» YOUR TASK
Take the line that contains "The height and" and each one after it through the last line below, and retype them exactly. Leave out the pictures.

» DATA SHOWN
+++

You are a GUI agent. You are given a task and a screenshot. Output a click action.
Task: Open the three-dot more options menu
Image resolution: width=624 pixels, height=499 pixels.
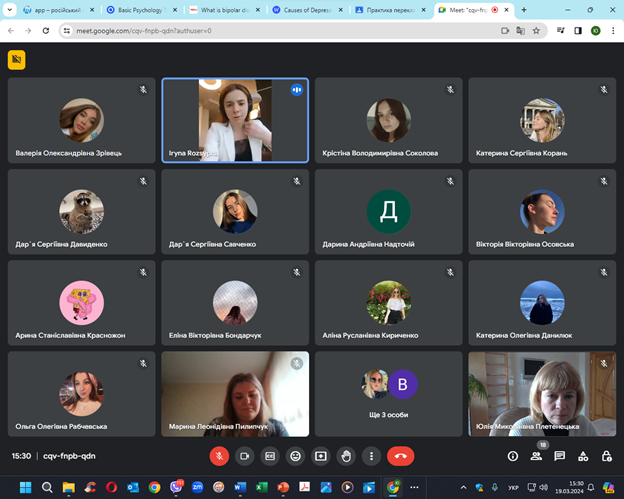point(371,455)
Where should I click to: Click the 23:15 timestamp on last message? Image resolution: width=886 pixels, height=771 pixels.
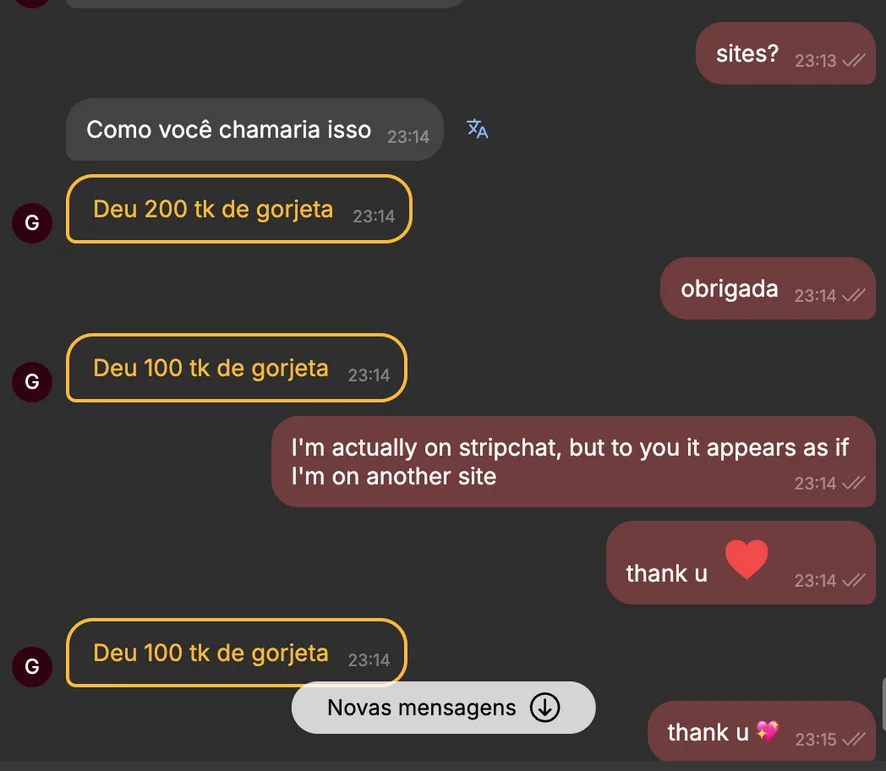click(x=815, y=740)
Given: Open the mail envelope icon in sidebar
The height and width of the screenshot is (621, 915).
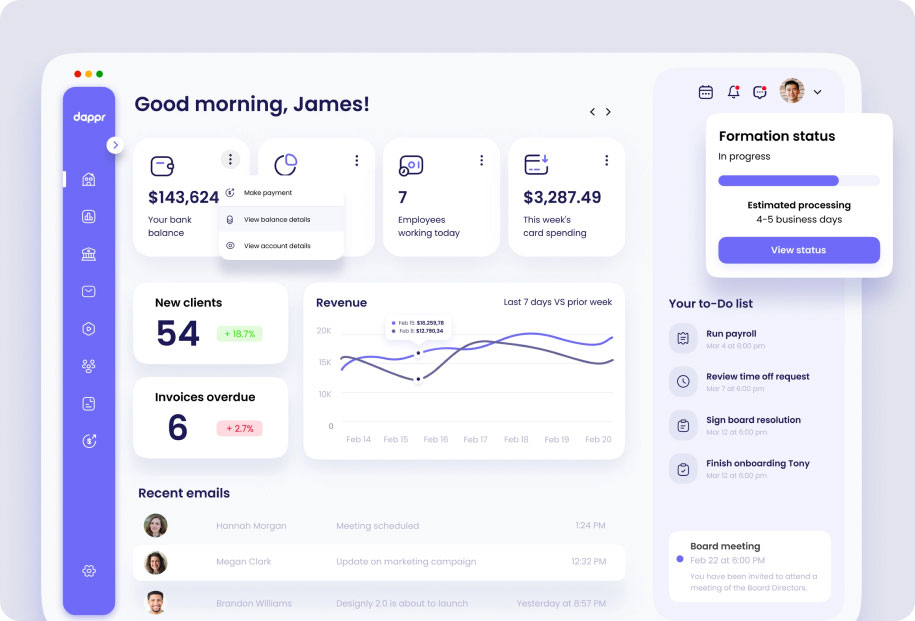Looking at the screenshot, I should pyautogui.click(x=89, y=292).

+++

» SOLVED EXERCISE
The height and width of the screenshot is (621, 915).
Looking at the screenshot, I should pyautogui.click(x=89, y=292).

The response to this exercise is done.